# WHAT YOU ARE ASKED TO DO
Your response should consist of the data that follows, repeated in full without alteration.

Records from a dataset
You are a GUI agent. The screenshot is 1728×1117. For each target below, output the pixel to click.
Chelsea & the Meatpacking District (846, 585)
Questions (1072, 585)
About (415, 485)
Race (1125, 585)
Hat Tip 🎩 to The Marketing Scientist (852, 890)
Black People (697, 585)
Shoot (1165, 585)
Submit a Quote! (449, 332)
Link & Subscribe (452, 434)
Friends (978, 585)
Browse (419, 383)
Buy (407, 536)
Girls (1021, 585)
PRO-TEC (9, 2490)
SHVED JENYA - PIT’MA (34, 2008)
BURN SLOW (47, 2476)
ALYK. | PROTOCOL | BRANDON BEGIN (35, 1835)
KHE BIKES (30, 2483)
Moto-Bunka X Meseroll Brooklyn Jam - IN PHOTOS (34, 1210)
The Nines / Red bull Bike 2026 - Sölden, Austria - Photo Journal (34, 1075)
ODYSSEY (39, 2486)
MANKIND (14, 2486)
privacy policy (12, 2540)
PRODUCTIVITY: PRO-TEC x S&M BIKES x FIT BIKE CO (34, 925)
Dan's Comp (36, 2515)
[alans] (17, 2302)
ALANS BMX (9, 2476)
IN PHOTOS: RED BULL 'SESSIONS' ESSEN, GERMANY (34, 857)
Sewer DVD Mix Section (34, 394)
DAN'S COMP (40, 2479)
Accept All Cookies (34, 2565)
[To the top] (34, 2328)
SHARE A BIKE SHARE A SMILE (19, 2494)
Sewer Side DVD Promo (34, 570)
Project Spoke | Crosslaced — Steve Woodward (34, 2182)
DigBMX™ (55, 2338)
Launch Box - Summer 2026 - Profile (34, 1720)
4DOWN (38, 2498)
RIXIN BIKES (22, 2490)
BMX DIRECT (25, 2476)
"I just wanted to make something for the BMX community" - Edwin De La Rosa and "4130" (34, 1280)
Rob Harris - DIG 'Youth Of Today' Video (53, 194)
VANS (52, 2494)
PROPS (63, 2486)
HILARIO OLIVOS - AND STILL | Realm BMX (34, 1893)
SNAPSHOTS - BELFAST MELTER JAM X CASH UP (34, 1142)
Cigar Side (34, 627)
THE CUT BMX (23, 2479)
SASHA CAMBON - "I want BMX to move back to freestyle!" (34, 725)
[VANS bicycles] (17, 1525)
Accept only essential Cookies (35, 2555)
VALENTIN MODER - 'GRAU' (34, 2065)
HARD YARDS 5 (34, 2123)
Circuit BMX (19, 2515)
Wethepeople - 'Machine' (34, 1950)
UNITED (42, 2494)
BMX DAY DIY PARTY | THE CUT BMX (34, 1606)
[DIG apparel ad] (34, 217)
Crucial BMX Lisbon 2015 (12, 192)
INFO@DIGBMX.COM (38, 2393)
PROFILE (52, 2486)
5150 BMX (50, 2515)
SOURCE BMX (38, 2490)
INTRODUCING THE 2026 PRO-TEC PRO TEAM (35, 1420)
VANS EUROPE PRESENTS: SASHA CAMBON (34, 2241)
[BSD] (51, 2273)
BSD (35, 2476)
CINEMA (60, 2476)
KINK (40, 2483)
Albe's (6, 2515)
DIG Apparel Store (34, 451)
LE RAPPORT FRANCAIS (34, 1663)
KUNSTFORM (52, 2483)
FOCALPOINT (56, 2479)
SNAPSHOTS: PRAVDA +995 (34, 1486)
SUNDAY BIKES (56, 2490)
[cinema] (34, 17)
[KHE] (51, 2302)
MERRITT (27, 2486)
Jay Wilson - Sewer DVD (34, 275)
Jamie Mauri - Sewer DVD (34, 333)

# RESPONSE TO THE TASK
You are a GUI agent. The screenshot is 1728×1117. For each target below, output the pixel to click.
Chelsea & the Meatpacking District (846, 585)
Questions (1072, 585)
About (415, 485)
Race (1125, 585)
Hat Tip 🎩 to The Marketing Scientist (852, 890)
Black People (697, 585)
Shoot (1165, 585)
Submit a Quote! (449, 332)
Link & Subscribe (452, 434)
Friends (978, 585)
Browse (419, 383)
Buy (407, 536)
Girls (1021, 585)
PRO-TEC (9, 2490)
SHVED JENYA - PIT’MA (34, 2008)
BURN SLOW (47, 2476)
ALYK. | PROTOCOL | BRANDON BEGIN (35, 1835)
KHE BIKES (30, 2483)
Moto-Bunka X Meseroll Brooklyn Jam - IN PHOTOS (34, 1210)
The Nines / Red bull Bike 2026 - Sölden, Austria - Photo Journal (34, 1075)
ODYSSEY (39, 2486)
MANKIND (14, 2486)
privacy policy (12, 2540)
PRODUCTIVITY: PRO-TEC x S&M BIKES x FIT BIKE CO (34, 925)
Dan's Comp (36, 2515)
[alans] (17, 2302)
ALANS BMX (9, 2476)
IN PHOTOS: RED BULL 'SESSIONS' ESSEN, GERMANY (34, 857)
Sewer DVD Mix Section (34, 394)
DAN'S COMP (40, 2479)
Accept All Cookies (34, 2565)
[To the top] (34, 2328)
SHARE A BIKE SHARE A SMILE (19, 2494)
Sewer Side DVD Promo (34, 570)
Project Spoke | Crosslaced — Steve Woodward (34, 2182)
DigBMX™ (55, 2338)
Launch Box - Summer 2026 - Profile (34, 1720)
4DOWN (38, 2498)
RIXIN BIKES (22, 2490)
BMX DIRECT (25, 2476)
"I just wanted to make something for the BMX community" - Edwin De La Rosa and "4130" (34, 1280)
Rob Harris - DIG 'Youth Of Today' Video (53, 194)
VANS (52, 2494)
PROPS (63, 2486)
HILARIO OLIVOS - AND STILL | Realm BMX (34, 1893)
SNAPSHOTS - BELFAST MELTER JAM X CASH UP (34, 1142)
Cigar Side (34, 627)
THE CUT BMX (23, 2479)
SASHA CAMBON - "I want BMX to move back to freestyle!" (34, 725)
[VANS bicycles] (17, 1525)
Accept only essential Cookies (35, 2555)
VALENTIN MODER - 'GRAU' (34, 2065)
HARD YARDS 5 (34, 2123)
Circuit BMX (19, 2515)
Wethepeople - 'Machine' (34, 1950)
UNITED (42, 2494)
BMX DAY DIY PARTY | THE CUT BMX (34, 1606)
[DIG apparel ad] (34, 217)
Crucial BMX Lisbon 2015 (12, 192)
INFO@DIGBMX.COM (38, 2393)
PROFILE (52, 2486)
5150 BMX (50, 2515)
SOURCE BMX (38, 2490)
INTRODUCING THE 2026 PRO-TEC PRO TEAM (35, 1420)
VANS EUROPE PRESENTS: SASHA CAMBON (34, 2241)
[BSD] (51, 2273)
BSD (35, 2476)
CINEMA (60, 2476)
KINK (40, 2483)
Albe's (6, 2515)
DIG Apparel Store (34, 451)
LE RAPPORT FRANCAIS (34, 1663)
KUNSTFORM (52, 2483)
FOCALPOINT (56, 2479)
SNAPSHOTS: PRAVDA +995 (34, 1486)
SUNDAY BIKES (56, 2490)
[cinema] (34, 17)
[KHE] (51, 2302)
MERRITT (27, 2486)
Jay Wilson - Sewer DVD (34, 275)
Jamie Mauri - Sewer DVD (34, 333)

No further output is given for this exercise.